_Available data_
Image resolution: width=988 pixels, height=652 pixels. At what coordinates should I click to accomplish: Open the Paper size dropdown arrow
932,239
* * *
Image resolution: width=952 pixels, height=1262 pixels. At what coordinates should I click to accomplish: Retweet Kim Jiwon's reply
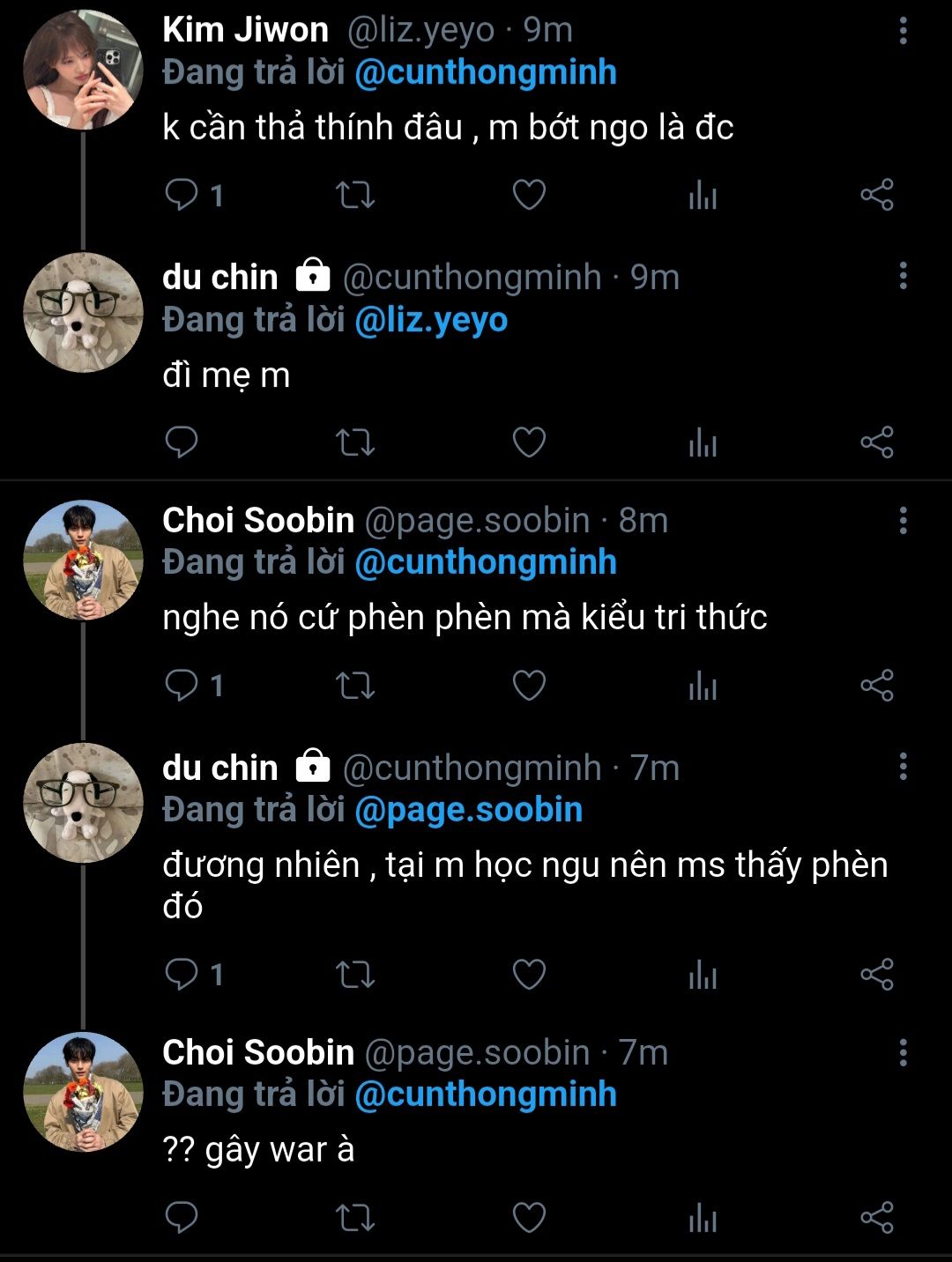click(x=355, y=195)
...
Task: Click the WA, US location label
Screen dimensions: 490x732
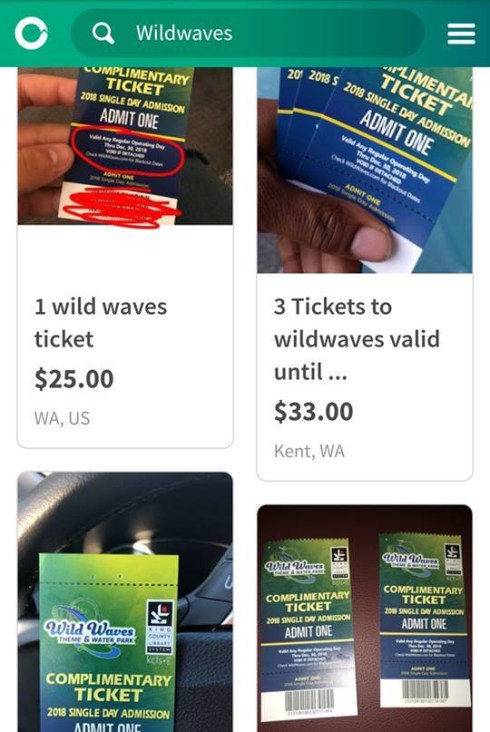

_Task_
Look back at the data above. Transcribe exactly the lines starting at the line that contains "Task: Click the WA, US location label" and ending at the line that contains "Screen dimensions: 490x732".

_Expected answer_
Task: Click the WA, US location label
Screen dimensions: 490x732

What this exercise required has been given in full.